┌────────
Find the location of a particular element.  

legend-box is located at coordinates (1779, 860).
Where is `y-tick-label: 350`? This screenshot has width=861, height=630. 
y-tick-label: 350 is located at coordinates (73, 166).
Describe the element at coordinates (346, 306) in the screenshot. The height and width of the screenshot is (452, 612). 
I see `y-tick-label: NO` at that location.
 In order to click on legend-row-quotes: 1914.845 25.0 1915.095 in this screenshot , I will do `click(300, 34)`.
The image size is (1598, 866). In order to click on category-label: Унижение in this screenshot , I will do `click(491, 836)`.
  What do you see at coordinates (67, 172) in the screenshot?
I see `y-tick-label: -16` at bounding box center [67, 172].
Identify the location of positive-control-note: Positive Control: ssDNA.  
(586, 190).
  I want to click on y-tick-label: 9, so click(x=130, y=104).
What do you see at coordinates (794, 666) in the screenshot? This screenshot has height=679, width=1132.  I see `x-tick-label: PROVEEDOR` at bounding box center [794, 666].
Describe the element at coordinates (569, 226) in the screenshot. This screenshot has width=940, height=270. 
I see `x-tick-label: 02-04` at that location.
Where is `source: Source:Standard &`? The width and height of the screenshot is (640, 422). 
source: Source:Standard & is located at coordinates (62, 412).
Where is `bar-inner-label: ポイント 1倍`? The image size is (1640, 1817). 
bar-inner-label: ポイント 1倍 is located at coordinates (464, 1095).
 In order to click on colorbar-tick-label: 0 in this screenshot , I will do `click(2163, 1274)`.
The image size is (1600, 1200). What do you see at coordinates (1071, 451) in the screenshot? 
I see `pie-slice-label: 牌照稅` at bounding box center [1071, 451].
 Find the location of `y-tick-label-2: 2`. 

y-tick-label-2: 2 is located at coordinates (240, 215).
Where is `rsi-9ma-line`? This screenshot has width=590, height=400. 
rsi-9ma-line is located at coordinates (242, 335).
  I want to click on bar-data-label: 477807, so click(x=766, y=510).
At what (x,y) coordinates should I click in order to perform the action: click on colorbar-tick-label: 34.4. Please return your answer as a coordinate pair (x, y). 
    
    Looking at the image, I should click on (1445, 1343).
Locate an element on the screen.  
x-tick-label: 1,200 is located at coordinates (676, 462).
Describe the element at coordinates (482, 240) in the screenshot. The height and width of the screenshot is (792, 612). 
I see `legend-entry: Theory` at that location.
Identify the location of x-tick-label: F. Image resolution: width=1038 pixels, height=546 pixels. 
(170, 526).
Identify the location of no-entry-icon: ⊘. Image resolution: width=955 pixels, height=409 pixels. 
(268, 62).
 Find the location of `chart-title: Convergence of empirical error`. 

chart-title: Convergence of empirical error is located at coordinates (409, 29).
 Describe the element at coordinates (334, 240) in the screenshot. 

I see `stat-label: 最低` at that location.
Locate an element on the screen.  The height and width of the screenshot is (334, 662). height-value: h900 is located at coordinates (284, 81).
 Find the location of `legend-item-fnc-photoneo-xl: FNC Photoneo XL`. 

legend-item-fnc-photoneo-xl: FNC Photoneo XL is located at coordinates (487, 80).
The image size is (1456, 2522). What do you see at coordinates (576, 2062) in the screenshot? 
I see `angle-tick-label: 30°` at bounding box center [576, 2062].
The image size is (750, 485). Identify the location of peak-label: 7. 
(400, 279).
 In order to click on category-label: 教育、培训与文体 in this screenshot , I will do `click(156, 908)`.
└────────
> [Your goal]: Can you convert everything from the line containing "What do you see at coordinates (67, 172)" down to the line containing "I want to click on y-tick-label: 9, so" into a JSON list of strings, one per line and skipping blank lines?

> [Result of the task]:
[
  "  What do you see at coordinates (67, 172) in the screenshot?",
  "I see `y-tick-label: -16` at bounding box center [67, 172].",
  "Identify the location of positive-control-note: Positive Control: ssDNA.  ",
  "(586, 190).",
  "  I want to click on y-tick-label: 9, so click(x=130, y=104)."
]